Friday, March 4, 2016

Daily Devotional: March 4


Week 6, Day 5, The Gospel According to Mark, Chapter 2

Mark takes some time with this story at the beginning of Chapter two. This story is one of my favorites in the Gospels and I remember the old flannel-graphs in Sunday school growing up, teaching me lessons of friendship. 

Sin is a sickness. It doesn't just cause sickness, but it is a disease that infects all of us with death. Jesus' has come to defeat death, and to heal the sickness of sin from the world. In this story, we see this theology played out in flesh and blood. A man has a physical ailment--in this case something that has led to paralysis--as well as the spiritual ailment of sin. Jesus, in a effort to show not only are sins and physical ailments not related, but also He is on earth to cure both. 

Pick up your pallet and go home

This story has amazing characters. The friends of a sick man wanted their friend healed so badly they were willing to dig a hole in the roof of a house in order to get their friend an audience with Jesus. These friends were heroes. They recognized a problem and a solution. Our problems have a solution, and we need to simply find ourselves in front of it. We need to be receptive to the forgiveness offered--the unconditional Love that requires nothing of us. We need to feel the healing, and then we need to pick up our pallet and go home.

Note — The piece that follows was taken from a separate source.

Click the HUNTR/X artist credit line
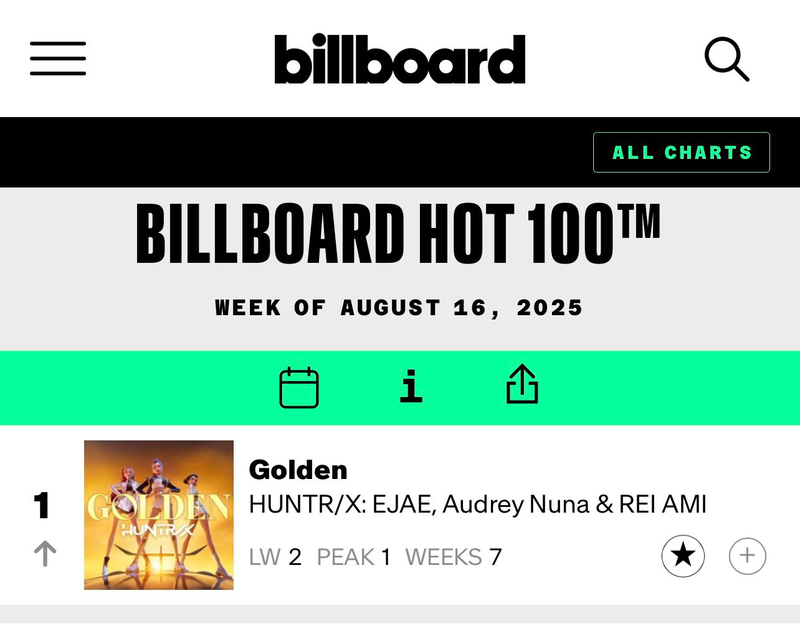The height and width of the screenshot is (626, 800). click(x=477, y=505)
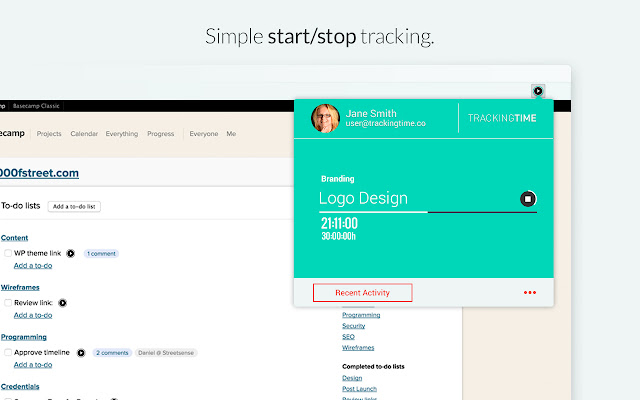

In chapter two, we also read the story of Levi following Jesus. In Mark's typical fashion, we don't get much drama in this story, just the facts. Levi was a tax-collector. He would have been hated by his countrymen and by his neighbors. He worked for the occupiers, and not the occupied. He was a 'sinner' to the religious elite--someone to be ostracized. 

Pick up your pallet and go home

We see the sickness of sin mentioned again when the religious leaders criticize Jesus for associating Himself with Levi. Jesus calmly responds to them "It is not those who are healthy who need a physician, but those who are sick; I did not come to call the righteous, but sinners." The sickness of sin, and it's elimination, was the purpose of Christ's incarnation. He came to call us, and to heal us, and to send us back into the world to find others. 

Jesus wants to hang out with you. He wants to be around you, and to heal your sickness. But He also wants you to go home and find others who need to hang out with Jesus. He wants you to be the man on the mat, and also the guys digging the hole in the roof. He wants you to be the tax-collector Levi, and also the man Matthew (same guy!) who wrote the book of Matthew. 

We have to be able to experience the healing of Jesus, and also be able to show it to others.